- _What is expected_
From the data that follows, copy every line holding the string "value".

----------------

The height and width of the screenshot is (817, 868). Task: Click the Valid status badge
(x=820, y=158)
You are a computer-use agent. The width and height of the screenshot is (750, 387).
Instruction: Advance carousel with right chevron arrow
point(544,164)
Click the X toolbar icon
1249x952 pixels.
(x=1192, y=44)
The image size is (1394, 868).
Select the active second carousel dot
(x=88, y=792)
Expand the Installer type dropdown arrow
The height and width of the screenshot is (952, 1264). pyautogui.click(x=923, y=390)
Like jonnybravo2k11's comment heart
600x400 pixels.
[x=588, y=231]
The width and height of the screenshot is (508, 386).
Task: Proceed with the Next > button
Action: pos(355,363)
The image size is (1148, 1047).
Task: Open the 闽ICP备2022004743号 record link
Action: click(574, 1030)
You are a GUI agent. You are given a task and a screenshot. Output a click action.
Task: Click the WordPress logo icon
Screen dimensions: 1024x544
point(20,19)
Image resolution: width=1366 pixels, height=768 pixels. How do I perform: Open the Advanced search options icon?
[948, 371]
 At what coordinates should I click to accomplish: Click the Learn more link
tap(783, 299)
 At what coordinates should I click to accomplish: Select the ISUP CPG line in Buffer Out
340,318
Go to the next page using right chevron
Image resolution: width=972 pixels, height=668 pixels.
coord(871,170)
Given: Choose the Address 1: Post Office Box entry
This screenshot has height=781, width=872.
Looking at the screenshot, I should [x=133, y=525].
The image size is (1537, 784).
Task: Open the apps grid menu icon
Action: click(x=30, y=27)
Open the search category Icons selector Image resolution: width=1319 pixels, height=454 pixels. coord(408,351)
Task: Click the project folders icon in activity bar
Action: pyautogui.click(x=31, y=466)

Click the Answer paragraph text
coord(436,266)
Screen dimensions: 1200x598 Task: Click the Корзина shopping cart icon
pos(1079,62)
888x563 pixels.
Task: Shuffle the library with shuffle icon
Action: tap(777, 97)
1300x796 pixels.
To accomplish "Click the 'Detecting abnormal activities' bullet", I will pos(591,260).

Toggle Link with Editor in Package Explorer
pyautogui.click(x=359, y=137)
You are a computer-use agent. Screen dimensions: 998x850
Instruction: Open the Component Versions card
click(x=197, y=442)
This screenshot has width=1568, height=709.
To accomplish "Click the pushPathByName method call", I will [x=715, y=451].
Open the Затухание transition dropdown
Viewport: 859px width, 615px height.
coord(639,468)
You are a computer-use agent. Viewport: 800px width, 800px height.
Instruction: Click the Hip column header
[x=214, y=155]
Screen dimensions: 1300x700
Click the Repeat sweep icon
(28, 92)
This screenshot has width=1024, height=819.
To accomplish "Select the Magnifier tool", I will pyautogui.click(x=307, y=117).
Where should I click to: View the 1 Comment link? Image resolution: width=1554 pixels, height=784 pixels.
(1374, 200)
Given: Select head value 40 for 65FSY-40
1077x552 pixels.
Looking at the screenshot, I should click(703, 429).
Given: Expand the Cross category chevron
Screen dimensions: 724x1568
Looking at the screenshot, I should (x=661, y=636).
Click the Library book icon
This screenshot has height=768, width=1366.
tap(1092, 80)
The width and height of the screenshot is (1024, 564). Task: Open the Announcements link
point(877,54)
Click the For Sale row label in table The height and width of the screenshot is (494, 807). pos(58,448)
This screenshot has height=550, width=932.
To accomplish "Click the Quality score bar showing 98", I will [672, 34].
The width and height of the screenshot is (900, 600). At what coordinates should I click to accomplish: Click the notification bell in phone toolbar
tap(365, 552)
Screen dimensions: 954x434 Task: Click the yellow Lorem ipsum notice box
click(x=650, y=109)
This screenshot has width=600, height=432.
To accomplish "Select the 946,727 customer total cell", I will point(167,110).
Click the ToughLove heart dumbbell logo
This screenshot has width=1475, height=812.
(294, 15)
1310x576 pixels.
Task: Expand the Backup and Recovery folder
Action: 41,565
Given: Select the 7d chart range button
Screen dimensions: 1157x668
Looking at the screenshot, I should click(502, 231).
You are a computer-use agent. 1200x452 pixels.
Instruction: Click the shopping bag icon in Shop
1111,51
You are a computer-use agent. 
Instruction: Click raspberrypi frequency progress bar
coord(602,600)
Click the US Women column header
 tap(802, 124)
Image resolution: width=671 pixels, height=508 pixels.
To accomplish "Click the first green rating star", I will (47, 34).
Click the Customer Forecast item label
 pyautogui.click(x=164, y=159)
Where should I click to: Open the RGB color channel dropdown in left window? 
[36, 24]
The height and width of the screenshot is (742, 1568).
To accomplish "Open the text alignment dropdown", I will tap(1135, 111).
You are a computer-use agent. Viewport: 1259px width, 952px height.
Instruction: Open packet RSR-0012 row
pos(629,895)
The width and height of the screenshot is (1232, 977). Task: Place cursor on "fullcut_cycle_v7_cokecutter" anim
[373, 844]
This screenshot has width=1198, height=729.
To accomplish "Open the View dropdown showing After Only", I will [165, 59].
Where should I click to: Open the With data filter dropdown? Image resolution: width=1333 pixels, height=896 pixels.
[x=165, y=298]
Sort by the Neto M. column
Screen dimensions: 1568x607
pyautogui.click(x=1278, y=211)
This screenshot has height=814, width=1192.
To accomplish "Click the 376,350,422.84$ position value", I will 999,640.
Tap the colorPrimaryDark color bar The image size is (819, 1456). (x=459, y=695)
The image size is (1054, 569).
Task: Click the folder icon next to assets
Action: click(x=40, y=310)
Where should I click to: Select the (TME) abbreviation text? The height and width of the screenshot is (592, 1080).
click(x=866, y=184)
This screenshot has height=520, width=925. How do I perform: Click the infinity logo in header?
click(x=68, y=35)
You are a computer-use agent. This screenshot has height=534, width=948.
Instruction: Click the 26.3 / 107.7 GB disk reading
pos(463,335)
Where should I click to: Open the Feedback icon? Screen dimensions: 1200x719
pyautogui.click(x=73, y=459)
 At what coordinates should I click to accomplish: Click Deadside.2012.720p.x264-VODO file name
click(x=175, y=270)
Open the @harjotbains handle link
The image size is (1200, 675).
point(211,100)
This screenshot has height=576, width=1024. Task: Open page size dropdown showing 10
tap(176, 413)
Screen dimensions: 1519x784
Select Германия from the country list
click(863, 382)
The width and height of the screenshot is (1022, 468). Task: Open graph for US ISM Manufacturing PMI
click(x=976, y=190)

----------------

- _Expected output_
Given: Select head value 40 for 65FSY-40
To accomplish "Click the 376,350,422.84$ position value", I will 999,640.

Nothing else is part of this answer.